The Titanic Syndrome
The legend goes that a captain always goes down with his sinking ship. Otherwise, he wouldn’t be deserving of his command if he bails out. In other words, if his ship perishes then so should he.
“The captain goes down with the ship” is a maritime tradition that a sea captain holds ultimate responsibility for both his ship and everyone embarked on it, and that in an emergency, he will either save them or die trying. Although often connected to the sinking of RMS Titanic in 1912 and its captain, Edward J. Smith, the tradition precedes Titanic by at least 11 years. In most instances, the captain of the ship forgoes his own rapid departure of a ship in distress, and concentrates instead on saving other people. It often results in either the death or belated rescue of the captain as the last person on board.” https://en.wikipedia.org/wiki/The_captain_goes_down_with_the_ship
Noble sentiment, and when you put it that way, understandable. But without knowing the true reason for the captain’s sacrifice, many people hold to the ‘glamorous’ and wholly indulgent belief that a captain must and should go down with his ship, just because. It probably has got more to do with pride and reputation than true sacrifice.

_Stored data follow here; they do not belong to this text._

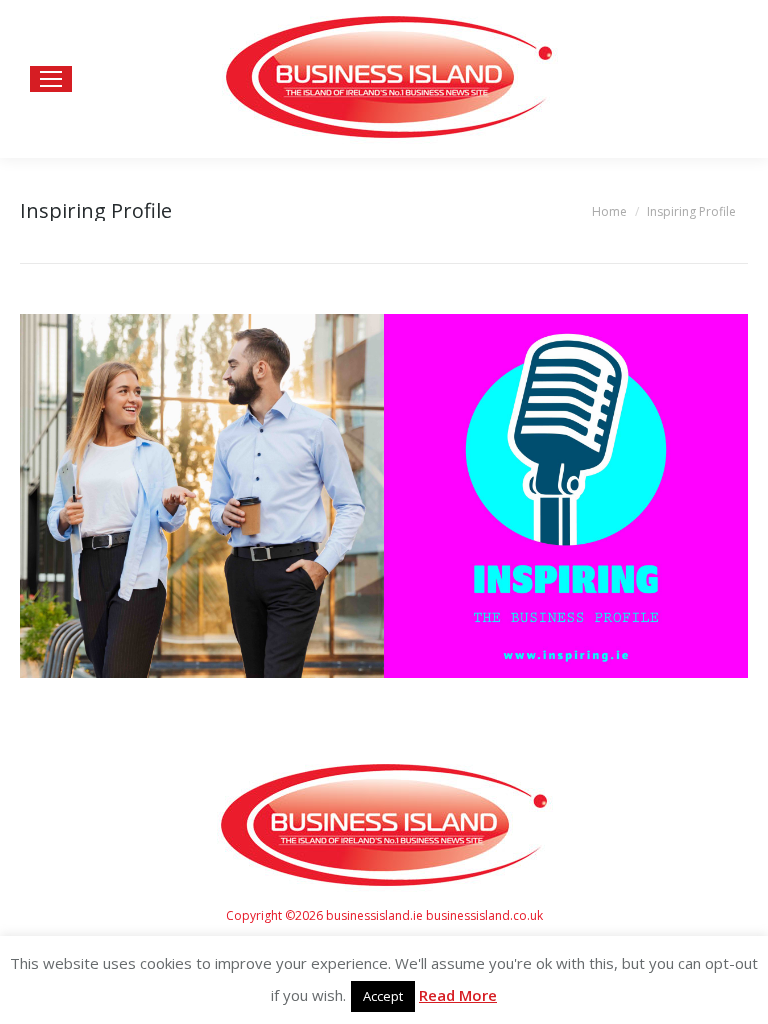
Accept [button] (383, 996)
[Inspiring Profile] (384, 496)
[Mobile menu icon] (51, 79)
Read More (458, 995)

I beg your pardon, but personally I have always found this to be utter nonsense. No one should perish needlessly, when he could have survived or has the means to save himself. Certainly, I don’t think anyone should perish because of pride or fear of backlash from people who aren’t on that sinking ship to begin with. If you can live, then do not go down with that ship.
This is figuratively or quite literally the situation.
Save Everyone On Board!
However there is that other matter of being a deserter or traitor to the cause. When that figurative ship is in danger of sinking, there is that person who immediately ‘jump ship’ in order to save himself, consequences be danged, pardon me. For him, it is every man for himself. Watch him claim that lifeboat for himself and leave in the chaos, not caring if others live or die. He will not go down with that ship, if it does in fact, sink.
Perhaps he should have stayed. Under the circumstances, it is commendable that he does. Why? It has to do with taking responsibilities for your actions. It is also about not letting others in the same boat to bear the cost alone. Sometimes, all it requires to avoid a sinking ship is unity and cooperation, a mad scramble to fix the cause of faults. Plug that hole, bail out the water, get rid of unnecessary weight, all hands on board, and everyone might come out of this nightmare alive yet. Davey Jones will not have his day.
If all else fails, then you make sure that everyone is off the ship. Sometimes, there is no saving a sinking vessel. In fact, the bigger it is, the harder it might be to save that ship. Just ask the Titanic.
Needless to say, a sea vessel must always have a life-boat or several at hand. Life-jackets are necessary too, enough for everyone. Have plans for your plans. You can never have too many good ones, not if you don’t have that perfect one.
In conclusion, do not go down with that ship if you have the means to safety. If the ship itself can be saved, it is preferable to do so, especially if there are others in the same boat with you. And if you do have to bail out, then make sure that everyone else does as well. All lives matter.